Television must take the initiative in creating positive role models, not only for blacks but for all minorities. In an attempt to contribute to this movement, I accepted a role as a schoolteacher on an upcoming episode of "A Different World," a quality program that presents positive images and strong role models for black youth. Unfortunately, NBC has canceled "A Different World" for next season.
I understand that programs that fail to perform in the ratings are replaced. That's the business. But canceled programs that portray minorities must be replaced with others that portray minorities. If not, the progress we have made in addressing and legitimizing minority issues will diminish.
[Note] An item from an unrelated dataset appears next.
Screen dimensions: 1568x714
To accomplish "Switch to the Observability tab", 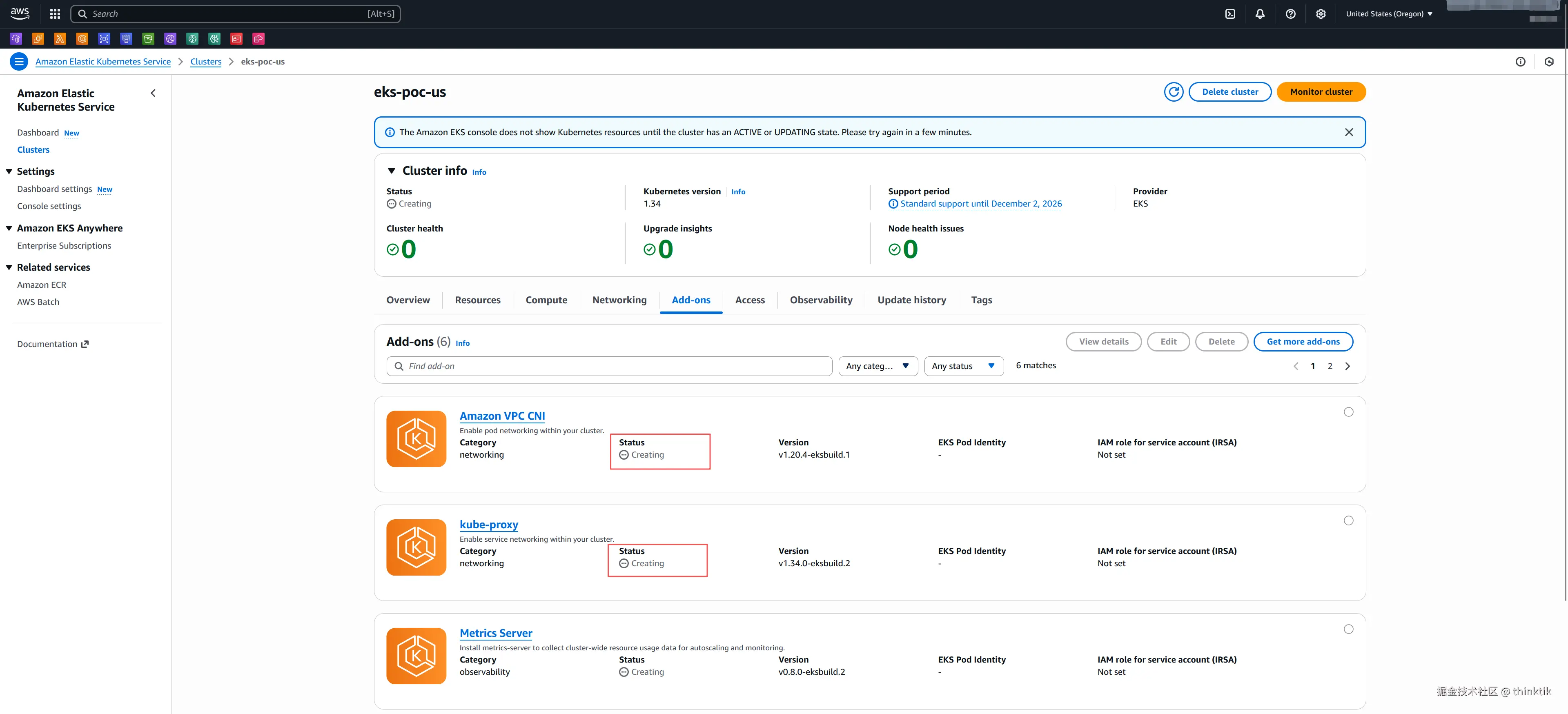I will (820, 300).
We must not only look at the quantity of minority portrayals but also their quality. Shows like "A Different World" and "I'll Fly Away" may not pull in impressive numbers, but the networks must recognize that the message of these shows is important. I believe the decision-makers must weigh the costs and benefits of programming choices.
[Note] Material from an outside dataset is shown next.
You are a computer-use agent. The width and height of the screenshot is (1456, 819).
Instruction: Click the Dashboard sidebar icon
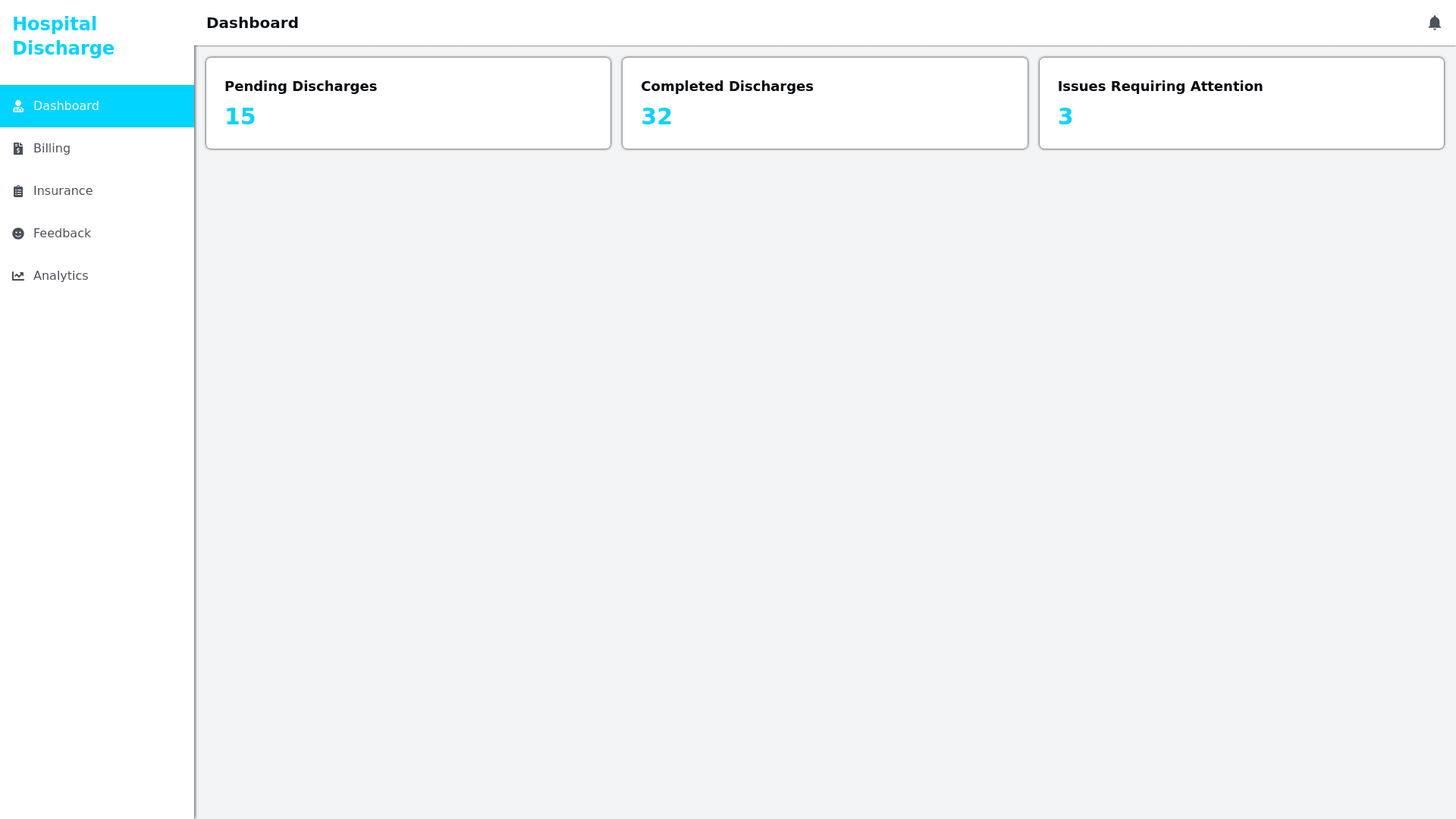18,106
In the electronic age, television has become both teacher and baby-sitter. In this capacity, television creates reality. When "The Cosby Show" portrayed blacks as doctors and lawyers, young black audiences saw these goals as realistic and obtainable. The Huxtables became role models that inspired and motivated a generation of viewers. We need to make this type of programming less of an exception.
We cannot underestimate the power of television, and we must distribute its power fairly. Minorities must be allowed to benefit equally from television's ability to legitimize, inspire and motivate. If we balance television programming wisely, it can be a great force in creating social harmony.